- Nickname: Gregory Peck
- Born: 18 February 1939
- Died: 25 September 2019 (aged 80)
- Allegiance: United Kingdom
- Branch: British Army
- Service years: 1959–1996
- Rank: General
- Service number: 461522
- Unit: Devonshire and Dorset Regiment
- Commands: Land Command UK Land Forces Northern Ireland 1st Infantry Brigade 1st Battalion, Devonshire and Dorset Regiment
- Conflicts: Operation Banner
- Awards: Knight Grand Cross of the Order of the Bath Commander of the Order of the British Empire Mentioned in Despatches
- Relations: John Harold Owen Wilsey (father)
- Other work: Author

= John Wilsey =

British Army general (1939–2019)

General Sir John Finlay Willasey Wilsey, (18 February 1939 – 25 September 2019) was a British Army officer who served as Commander-in-Chief, Land Forces.

==Army career==
Educated at Sherborne School, John Wilsey was commissioned into the Devonshire and Dorset Regiment in 1959. He served in Northern Ireland between 1976 and 1977, where he was mentioned in despatches.

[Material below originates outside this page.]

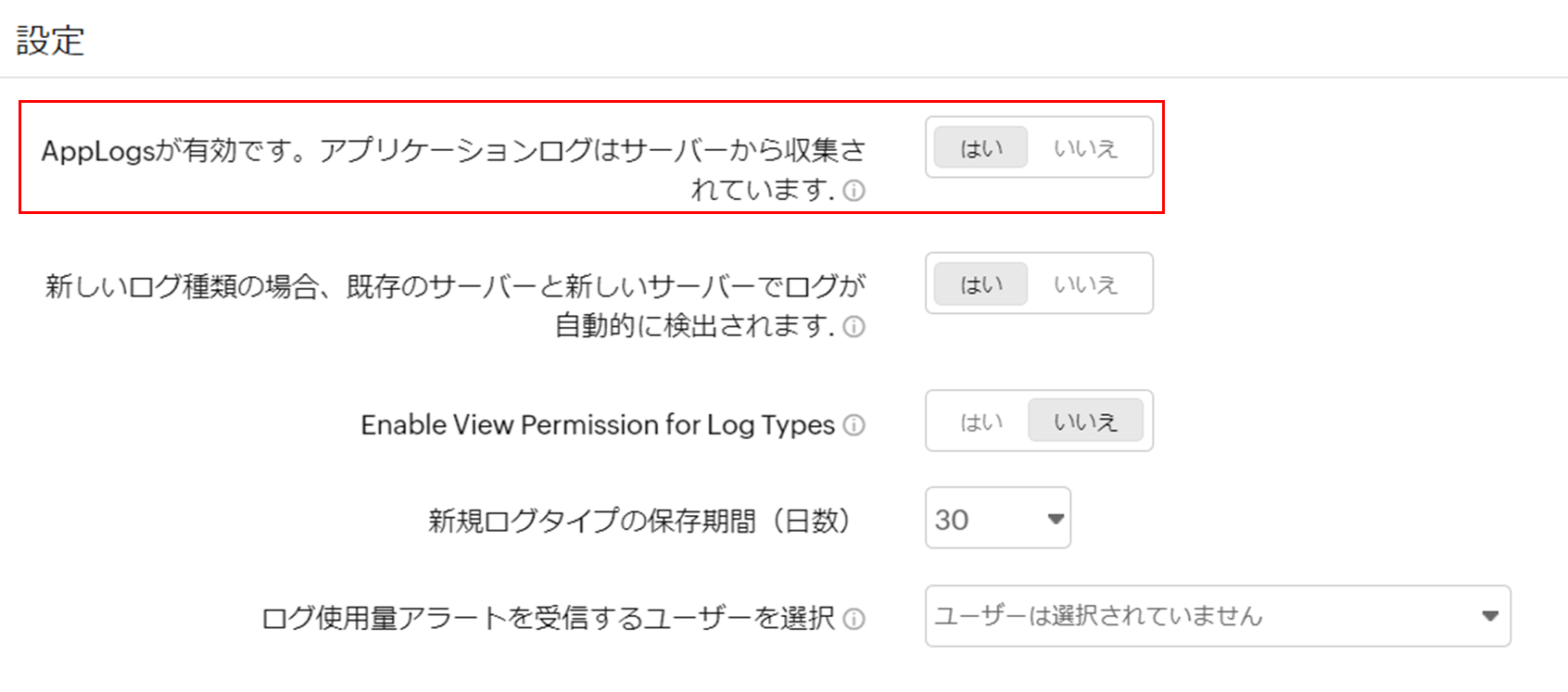Click the Enable View Permission for Log Types label
Screen dimensions: 1568x692
(x=598, y=425)
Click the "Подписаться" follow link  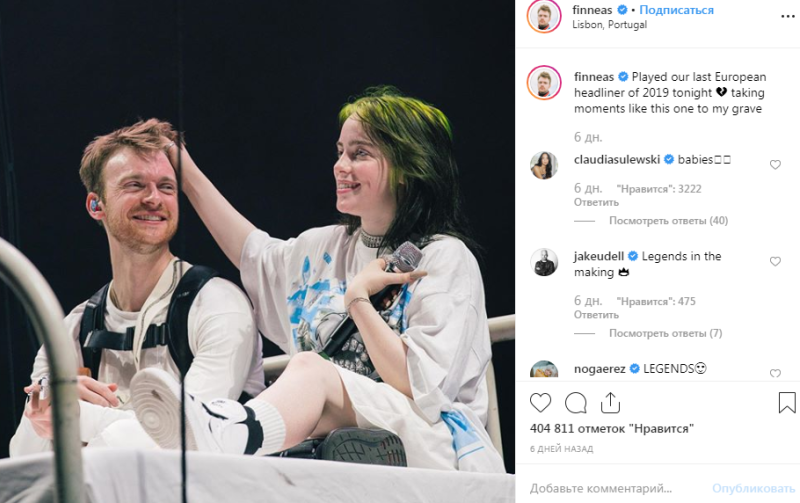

In 1978 he attended the Staff College, Camberley. He was commanding officer of the 1st Battalion Devonshire and Dorset Regiment from 1979 to 1982. He commanded the 1st Infantry Brigade from 1984 to 1986, was chief of staff UK Land Forces from 1988 to 1989, and made Colonel Commandant of the Army Catering Corps in 1990. He was also given the colonelcy of the Devonshire and Dorset Regiment in 1990, holding the position until 1998.

Wilsey went on to become General Officer Commanding Northern Ireland from 1990 to 1993. It was in this capacity that he oversaw the merger between the Ulster Defence Regiment and the Royal Irish Rangers to form the Royal Irish Regiment. In 1993 he was appointed Joint Commander of Operations in the Former Republic of Yugoslavia, and relinquished his post over the Army Catering Corps in favour of the position of Colonel Commandant of the Royal Logistic Corps. In 1994 he was appointed Aide de Camp General to the Queen.

Wilsey served as the last Commander in Chief, UK Land Forces from 1993 to 1995, with the acting rank of general, and was then the first Commander-in-Chief, Land Command from 1995 to 1996. He was appointed a Knight Grand Cross of the Order of the Bath in the 1996 New Year Honours.

==Later career==
Wilsey was the author of H. Jones VC: The Life and Death of an Unusual Hero, a book about his friend Lieutenant Colonel H. Jones who was killed in the Falklands War. He also became Chairman of Western Provident Association and Vice-Chairman of the Commonwealth War Graves Commission.

Having settled in southern Wiltshire, in July 1996 he was appointed a Deputy Lieutenant of the county.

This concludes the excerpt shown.